Fraser's claims largely revolve around instances in which Fiduciary employees used "street slang" when talking to him or, on some occasions, made insensitive remarks about African-Americans in his presence. One employee, for example, is alleged to have referred to Fraser as "homey" or "cuz," suggested that African-Americans are lazy and on welfare, and made disparaging remarks about African-American women in Fraser's presence. In one instance, Fraser alleges that Materasso called him a "nigger." While none of this behavior can be condoned in the slightest, it is not sufficiently severe or pervasive to sustain a hostile work environment claim. InStembridge v. City of New York, 88 F. Supp. 2d 276 (S.D.N.Y. 2000), the court granted summary judgment to the defendant employer on the plaintiff employee's hostile work environment claim even though the factual record demonstrated that other employees had referred to the plaintiff as an "uppity nigger" and a "boy," called African-American youths "animals," called Mayor David Dinkins a "washroom attendant," and hung a black doll from a door in the office. Id. at 279-80, 286. Despite the severity of these discriminatory incidents, the court held that "seven instances over three years does not create a work environment permeated with racial hostility." Id. at 286. Fraser's allegations are much less severe than those made by the plaintiff in Stembridge, and they are less pervasive as well. This is particularly true given that "mere utterance of an . . . epithet which engenders offensive feelings in an employee . . . does not sufficiently affect the conditions of employment to implicate Title VII." Harris, 510 U.S. at 20. While Materasso's remark may denote racial hostility, the other comments about which Fraser complains are more properly classified as offensive utterances that fall below the threshold of a Title VII hostile work environment claim. See Stembridge, 88 F. Supp. 2d at 286 (distinguishing between statements that demonstrate racial hostility and those that are merely offensive). Because Fraser cannot establish a prima facie claim of hostile work environment, Defendants are entitled to summary judgment.

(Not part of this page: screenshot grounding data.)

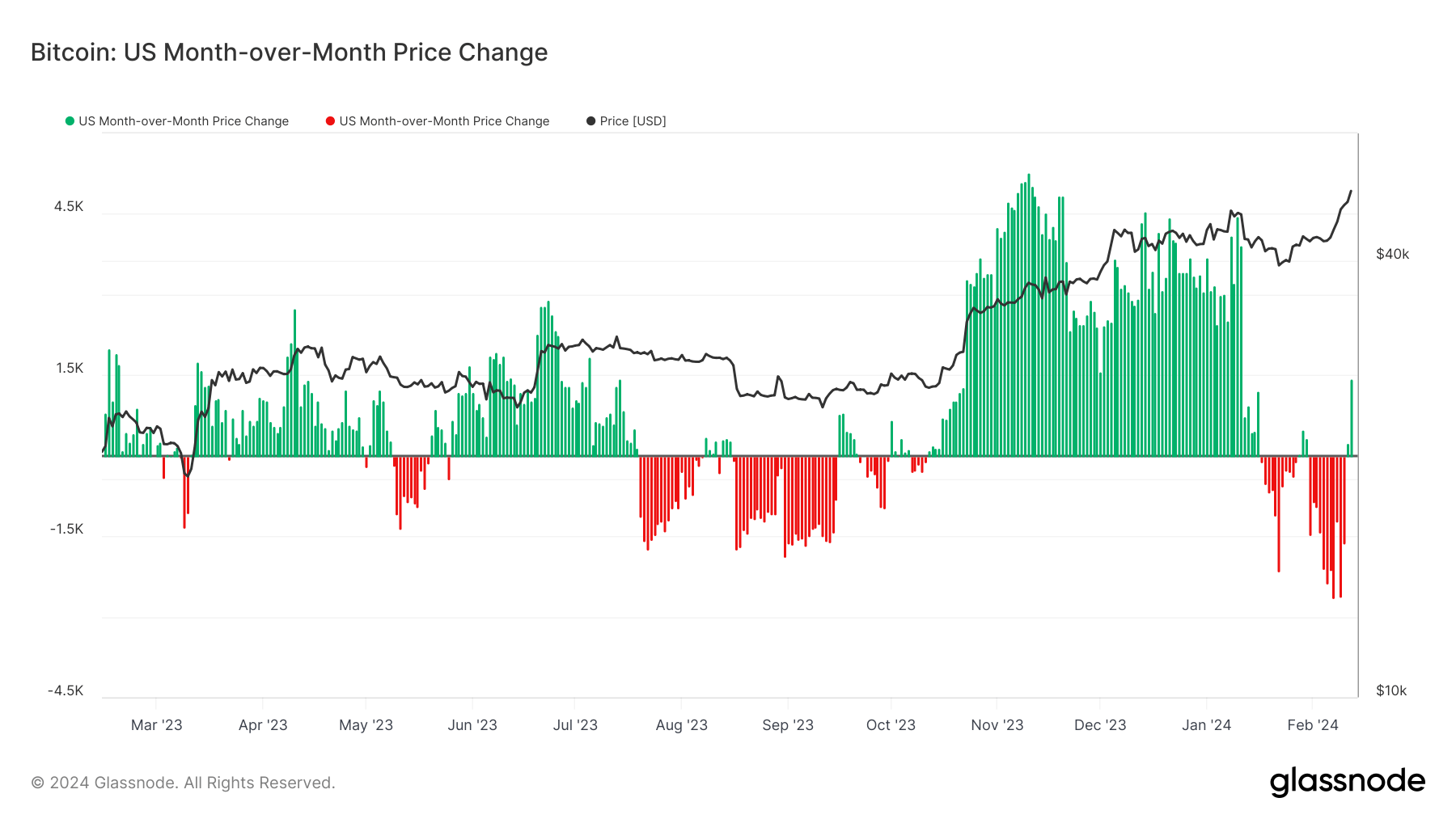Select the Jun '23 axis tick label

pos(472,725)
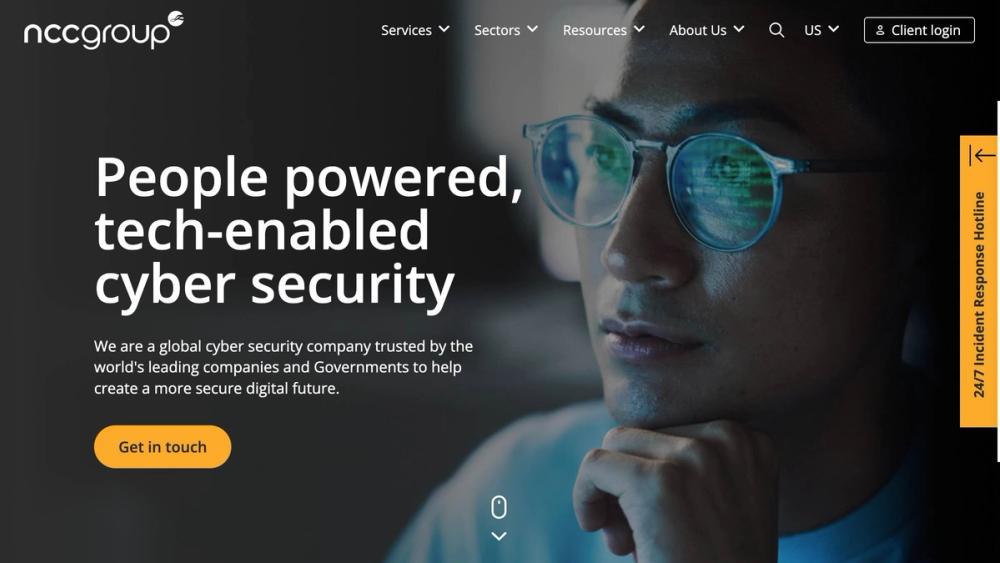The width and height of the screenshot is (1000, 563).
Task: Click the arrow icon on the orange hotline tab
Action: (x=982, y=155)
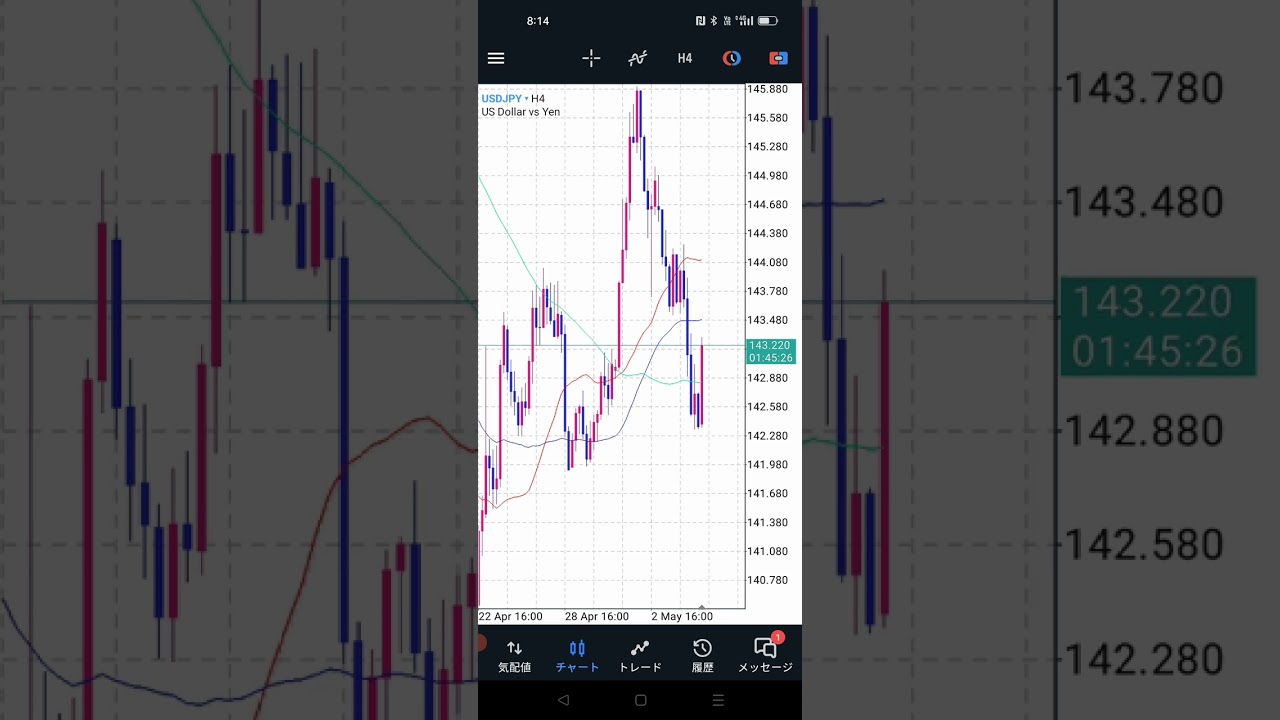This screenshot has height=720, width=1280.
Task: Tap the red-blue clock icon
Action: point(732,58)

C. Discriminatory Discharge

"In order to establish a prima facie case of discriminatory discharge in violation of Title VII . . . a plaintiff must show (1) that he belongs to a protected class, (2) that he was performing his duties satisfactorily, (3) that he was discharged, and (4) that his discharge occurred in circumstances giving rise to an inference of discrimination on the basis of his membership in that class." McLee v. Chrysler Corp., 109 F.3d 130, 134 (2d Cir. 1997).

Defendants are entitled to summary judgment on Fraser's discriminatory discharge claim because Fraser cannot demonstrate circumstances surrounding his termination that give rise to an inference of discrimination. Yun made the decision to terminate Fraser's employment after consulting with Eisert, who had investigated Fraser's unauthorized hedge fund. Fraser fails to allege any facts that would lead a reasonable jury to conclude that either Yun or Eisert acted with discriminatory intent in deciding to fire Fraser. Materasso's racially offensive remark is inconsequential for the present claim because Fraser never alleges — nor could he credibly allege, given the factual record — that Materasso played any role in deciding to fire him. See James v. Newsweek, No. 96 Civ. 0393 (LAP), 1999 WL 796173, at *14 (S.D.N.Y. Sept. 20, 1999) (holding that a stray racial remark made by an individual who was not involved in decisions regarding the plaintiff's employment did not create a genuine issue of material fact as to whether the plaintiff's adverse employment action was racially-motivated).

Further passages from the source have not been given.